_WORK INSTRUCTION_: Note each line in the data holding the string "computer" and report it.

### STUDY MATERIAL ###

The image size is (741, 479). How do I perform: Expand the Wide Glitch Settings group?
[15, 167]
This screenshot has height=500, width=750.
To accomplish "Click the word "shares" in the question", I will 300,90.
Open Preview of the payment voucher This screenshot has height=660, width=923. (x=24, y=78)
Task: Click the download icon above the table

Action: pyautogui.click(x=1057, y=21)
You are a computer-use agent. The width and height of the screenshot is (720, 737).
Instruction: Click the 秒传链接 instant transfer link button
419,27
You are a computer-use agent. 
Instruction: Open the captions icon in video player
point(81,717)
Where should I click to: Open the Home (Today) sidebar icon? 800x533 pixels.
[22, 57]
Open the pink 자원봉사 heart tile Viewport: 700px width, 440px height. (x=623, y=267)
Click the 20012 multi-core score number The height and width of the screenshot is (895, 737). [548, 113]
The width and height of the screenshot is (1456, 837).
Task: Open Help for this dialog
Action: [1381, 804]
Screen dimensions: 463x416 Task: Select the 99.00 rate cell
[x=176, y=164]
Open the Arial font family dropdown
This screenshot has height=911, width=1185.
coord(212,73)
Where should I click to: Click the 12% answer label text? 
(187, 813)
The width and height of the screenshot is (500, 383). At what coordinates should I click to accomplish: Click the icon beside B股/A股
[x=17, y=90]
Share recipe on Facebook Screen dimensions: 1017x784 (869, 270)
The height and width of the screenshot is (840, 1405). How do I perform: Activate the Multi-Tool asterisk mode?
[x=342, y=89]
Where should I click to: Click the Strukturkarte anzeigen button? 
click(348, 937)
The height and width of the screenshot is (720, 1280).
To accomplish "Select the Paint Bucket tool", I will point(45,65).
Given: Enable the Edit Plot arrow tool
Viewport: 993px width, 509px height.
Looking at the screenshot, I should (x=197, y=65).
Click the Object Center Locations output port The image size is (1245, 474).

###

_OUTPUT_:
You are a computer-use agent. The width and height of the screenshot is (720, 737).
You are a computer-use agent. 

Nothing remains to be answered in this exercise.